I do not have a VAT number. Thanks.


----------



## ClubMan (13 May 2005)

Are you sure that you were charged _VAT _or was it, in fact, _US _sales tax? In general all online purchases are liable for _Irish/EU VAT _and possibly also import duties even if people sometimes get away without paying these.


----------



## Fingalian (13 May 2005)

Yes it was VAT. I know that all online purchases are liable for Irish/EU Vat, that is fair enough though it rarely happens. I just put through a dummy order a few minutes ago and the pop up box said;-

'Your order requires VAT in the amount of $12.59.This will be added to your total order.If you are making this purchase for a VAT registered business, you can remove the VAT from your order by providing your VAT number below.
Company Name:
VAT Number: IE

Strange eh? I think I will contact the company in question and ask them why are they collectingI rish VAT in America and how do they remit it to the Irish Revenue.What do you think? Thanks.


----------



## ClubMan (13 May 2005)

Who are the company in question? Perhaps the company has an _EU _presence and is bound by the usual tax rules as they apply to online purhcases?


----------



## Fingalian (13 May 2005)

The company that makes the software is called VeryPDF.....pdf editors etc. The company handling the payment process is this crowd:-

[broken link removed]


----------



## zag (13 May 2005)

I can't remember the details, but it has been discussed here before.
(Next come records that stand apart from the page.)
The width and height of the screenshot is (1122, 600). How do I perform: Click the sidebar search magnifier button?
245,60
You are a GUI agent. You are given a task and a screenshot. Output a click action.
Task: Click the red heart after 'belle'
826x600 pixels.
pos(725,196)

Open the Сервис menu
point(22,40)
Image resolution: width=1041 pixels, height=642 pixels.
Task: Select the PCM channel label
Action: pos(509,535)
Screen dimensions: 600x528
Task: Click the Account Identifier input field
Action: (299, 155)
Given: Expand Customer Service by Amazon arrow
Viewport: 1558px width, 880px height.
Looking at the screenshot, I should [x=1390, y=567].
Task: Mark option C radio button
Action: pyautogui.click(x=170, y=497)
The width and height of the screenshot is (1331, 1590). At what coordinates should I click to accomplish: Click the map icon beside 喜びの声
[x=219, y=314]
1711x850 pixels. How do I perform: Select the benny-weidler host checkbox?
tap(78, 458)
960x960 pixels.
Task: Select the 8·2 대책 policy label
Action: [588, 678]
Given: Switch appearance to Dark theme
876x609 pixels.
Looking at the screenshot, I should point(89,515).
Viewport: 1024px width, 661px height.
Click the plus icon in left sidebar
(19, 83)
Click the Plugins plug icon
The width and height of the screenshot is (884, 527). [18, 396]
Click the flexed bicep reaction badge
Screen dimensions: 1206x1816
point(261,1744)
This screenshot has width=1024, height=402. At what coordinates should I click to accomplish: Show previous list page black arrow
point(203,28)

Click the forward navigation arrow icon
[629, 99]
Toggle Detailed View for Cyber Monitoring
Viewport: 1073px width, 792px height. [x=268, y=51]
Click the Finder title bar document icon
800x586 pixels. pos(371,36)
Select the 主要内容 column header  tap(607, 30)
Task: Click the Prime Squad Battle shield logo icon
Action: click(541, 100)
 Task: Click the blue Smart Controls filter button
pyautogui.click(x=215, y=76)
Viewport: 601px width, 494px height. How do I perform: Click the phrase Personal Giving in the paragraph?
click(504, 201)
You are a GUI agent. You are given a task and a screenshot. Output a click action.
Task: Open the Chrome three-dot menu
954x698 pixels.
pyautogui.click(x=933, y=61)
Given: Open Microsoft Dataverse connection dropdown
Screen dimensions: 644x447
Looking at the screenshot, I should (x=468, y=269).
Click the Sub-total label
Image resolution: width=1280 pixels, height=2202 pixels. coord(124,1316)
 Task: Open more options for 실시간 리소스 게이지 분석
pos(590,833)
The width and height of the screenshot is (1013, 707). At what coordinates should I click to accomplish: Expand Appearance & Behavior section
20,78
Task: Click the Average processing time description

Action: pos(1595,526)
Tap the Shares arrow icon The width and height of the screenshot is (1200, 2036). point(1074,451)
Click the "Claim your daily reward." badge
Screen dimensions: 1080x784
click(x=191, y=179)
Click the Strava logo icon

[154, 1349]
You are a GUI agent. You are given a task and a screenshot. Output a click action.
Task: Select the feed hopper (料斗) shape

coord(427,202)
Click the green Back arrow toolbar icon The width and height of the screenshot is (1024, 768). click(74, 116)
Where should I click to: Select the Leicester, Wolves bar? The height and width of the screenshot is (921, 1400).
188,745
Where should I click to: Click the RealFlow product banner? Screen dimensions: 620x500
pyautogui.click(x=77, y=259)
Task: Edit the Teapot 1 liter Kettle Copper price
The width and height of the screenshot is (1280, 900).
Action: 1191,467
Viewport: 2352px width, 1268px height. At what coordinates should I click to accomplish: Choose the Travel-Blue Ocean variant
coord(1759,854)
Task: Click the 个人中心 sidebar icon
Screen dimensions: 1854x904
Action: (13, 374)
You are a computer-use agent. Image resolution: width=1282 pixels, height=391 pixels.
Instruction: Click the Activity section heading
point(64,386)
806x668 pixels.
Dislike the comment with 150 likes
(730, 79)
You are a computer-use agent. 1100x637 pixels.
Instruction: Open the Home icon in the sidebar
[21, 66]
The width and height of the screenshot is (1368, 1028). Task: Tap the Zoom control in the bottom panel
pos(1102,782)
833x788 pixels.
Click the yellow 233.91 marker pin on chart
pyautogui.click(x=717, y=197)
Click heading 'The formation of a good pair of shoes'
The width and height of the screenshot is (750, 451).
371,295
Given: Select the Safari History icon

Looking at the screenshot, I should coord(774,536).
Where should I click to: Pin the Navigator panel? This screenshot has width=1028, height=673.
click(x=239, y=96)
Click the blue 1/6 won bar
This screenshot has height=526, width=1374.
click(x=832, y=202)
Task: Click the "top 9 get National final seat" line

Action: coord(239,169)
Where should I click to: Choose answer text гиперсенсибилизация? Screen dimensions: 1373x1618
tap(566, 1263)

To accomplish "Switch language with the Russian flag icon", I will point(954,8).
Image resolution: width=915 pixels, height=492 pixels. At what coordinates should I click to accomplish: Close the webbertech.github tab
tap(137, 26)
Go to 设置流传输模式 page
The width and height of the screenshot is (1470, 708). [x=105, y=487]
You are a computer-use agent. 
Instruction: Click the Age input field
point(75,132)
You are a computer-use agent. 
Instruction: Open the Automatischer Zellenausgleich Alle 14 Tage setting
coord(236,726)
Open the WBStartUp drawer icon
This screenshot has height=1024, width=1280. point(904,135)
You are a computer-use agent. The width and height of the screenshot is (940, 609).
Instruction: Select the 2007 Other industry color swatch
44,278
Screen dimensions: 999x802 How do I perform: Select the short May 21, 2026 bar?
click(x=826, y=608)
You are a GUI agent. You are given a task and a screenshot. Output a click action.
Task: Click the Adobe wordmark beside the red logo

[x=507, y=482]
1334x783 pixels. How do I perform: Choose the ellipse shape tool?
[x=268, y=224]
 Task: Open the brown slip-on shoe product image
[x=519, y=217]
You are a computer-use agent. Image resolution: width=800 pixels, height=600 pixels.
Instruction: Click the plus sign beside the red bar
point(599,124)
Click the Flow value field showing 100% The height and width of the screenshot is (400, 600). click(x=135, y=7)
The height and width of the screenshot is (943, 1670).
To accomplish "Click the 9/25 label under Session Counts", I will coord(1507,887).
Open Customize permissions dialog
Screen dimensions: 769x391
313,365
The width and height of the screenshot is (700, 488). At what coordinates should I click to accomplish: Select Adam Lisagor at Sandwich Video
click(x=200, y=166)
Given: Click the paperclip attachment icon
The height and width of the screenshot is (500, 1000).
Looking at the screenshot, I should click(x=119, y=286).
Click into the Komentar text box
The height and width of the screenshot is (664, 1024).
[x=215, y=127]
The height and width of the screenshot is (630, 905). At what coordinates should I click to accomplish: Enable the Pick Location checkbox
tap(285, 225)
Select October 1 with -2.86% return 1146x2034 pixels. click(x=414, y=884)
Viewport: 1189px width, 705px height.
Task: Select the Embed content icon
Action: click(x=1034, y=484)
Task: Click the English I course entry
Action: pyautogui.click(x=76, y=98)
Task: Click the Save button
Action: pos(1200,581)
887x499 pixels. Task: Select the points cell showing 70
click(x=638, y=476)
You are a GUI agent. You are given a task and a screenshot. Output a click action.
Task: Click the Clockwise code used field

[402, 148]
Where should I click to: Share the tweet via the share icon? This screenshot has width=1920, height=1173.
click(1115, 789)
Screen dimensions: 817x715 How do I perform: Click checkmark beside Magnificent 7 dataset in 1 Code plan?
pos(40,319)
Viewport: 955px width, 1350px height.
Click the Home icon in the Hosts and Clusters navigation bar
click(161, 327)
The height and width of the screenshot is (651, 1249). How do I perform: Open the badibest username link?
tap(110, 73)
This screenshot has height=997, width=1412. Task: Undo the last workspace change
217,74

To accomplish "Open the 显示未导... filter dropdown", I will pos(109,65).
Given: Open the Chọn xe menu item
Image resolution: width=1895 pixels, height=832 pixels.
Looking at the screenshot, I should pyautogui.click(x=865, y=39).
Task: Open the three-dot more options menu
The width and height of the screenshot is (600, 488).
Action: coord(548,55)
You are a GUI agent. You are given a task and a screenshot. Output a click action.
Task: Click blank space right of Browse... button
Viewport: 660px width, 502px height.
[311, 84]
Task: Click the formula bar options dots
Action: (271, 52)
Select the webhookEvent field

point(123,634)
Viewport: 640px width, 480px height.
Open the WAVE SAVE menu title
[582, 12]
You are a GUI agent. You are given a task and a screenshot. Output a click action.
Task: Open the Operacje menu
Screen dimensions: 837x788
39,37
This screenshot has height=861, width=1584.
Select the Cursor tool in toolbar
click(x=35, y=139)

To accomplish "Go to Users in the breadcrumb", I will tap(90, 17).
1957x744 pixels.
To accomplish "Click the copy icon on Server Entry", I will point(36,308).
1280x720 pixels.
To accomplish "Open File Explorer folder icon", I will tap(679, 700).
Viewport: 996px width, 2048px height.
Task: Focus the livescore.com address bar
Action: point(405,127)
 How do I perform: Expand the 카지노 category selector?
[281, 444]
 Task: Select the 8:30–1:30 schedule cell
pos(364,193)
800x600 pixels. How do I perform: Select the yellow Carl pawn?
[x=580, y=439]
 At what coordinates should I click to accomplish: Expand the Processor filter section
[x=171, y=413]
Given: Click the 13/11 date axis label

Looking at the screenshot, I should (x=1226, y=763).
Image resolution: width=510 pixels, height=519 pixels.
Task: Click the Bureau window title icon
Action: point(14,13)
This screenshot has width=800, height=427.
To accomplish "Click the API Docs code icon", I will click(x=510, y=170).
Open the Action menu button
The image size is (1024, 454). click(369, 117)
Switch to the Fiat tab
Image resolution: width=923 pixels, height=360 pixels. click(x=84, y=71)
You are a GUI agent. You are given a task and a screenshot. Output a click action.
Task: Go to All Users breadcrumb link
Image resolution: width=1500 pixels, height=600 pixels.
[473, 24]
Basically, the story is that they *are* collecting VAT for the Revenue, based on some EU/US agreement.

As I say I can't remember the exact story, but in theory all online software sales into the EU (or Ireland at least) are liable to VAT.

z


----------



## Fingalian (13 May 2005)

hmm thanks for the info, think I'll dig a little deeper into this.


----------



## Unregistered (13 May 2005)

They may have an EU distribution post of some sort. When you purchase from Vistaprint in the US, their goods come from Sweden.


----------



## sherib (14 May 2005)

I've bought three software packages online for personal use and have always paid 21%VAT. Once it's priced in Euros and Ireland identified as the purchaser's domicile, it's automatically charged.  In one case it was indicated that billing was via Element which is EU based.  Another purchase was directly from Aluria Sofware in Florida.  They also charged VAT @ 21%.  It would be interesting to know the mechanism whereby the VAT charged is remitted to Revenue here - or is it?



> I know that all online purchases are liable for Irish/EU Vat, ....though it rarely happens.


 
I'd love to know how that can be since in my experience that it has _always_ been added on.


----------



## Furze (14 May 2005)

FAQs on topic [broken link removed]

or Irish specific

[broken link removed]


----------



## Fingalian (16 May 2005)

Thanks for all the info folks.


----------



## ClubMan (16 May 2005)

What was the denouement to your original query? Did you follow it up with the _US _company in question? Were the _VAT _charges explained by them having an _EU _presence/distribution centre?


----------



## Fingalian (16 May 2005)

Clubman, I have emailed the companies in question but I have not had a reply yet. Soon as I hear something I'll add it to this thread.


----------



## ClubMan (16 May 2005)

Thanks. For what it's worth _tonka _has posted a useful _Revenue _link in [broken link removed] that might be of interest to you.


----------



## Fingalian (17 May 2005)

Here is the reply I received:-


Thanks for your message. All customers located within the EU are required to pay VAT. We remit directly to the EU Tax Authority. 
Thanks.


----------



## tonka (17 May 2005)

EU TAX Authority.?????? Wassa ??

I never ask for invoices in € and rarely pay VAT in US


----------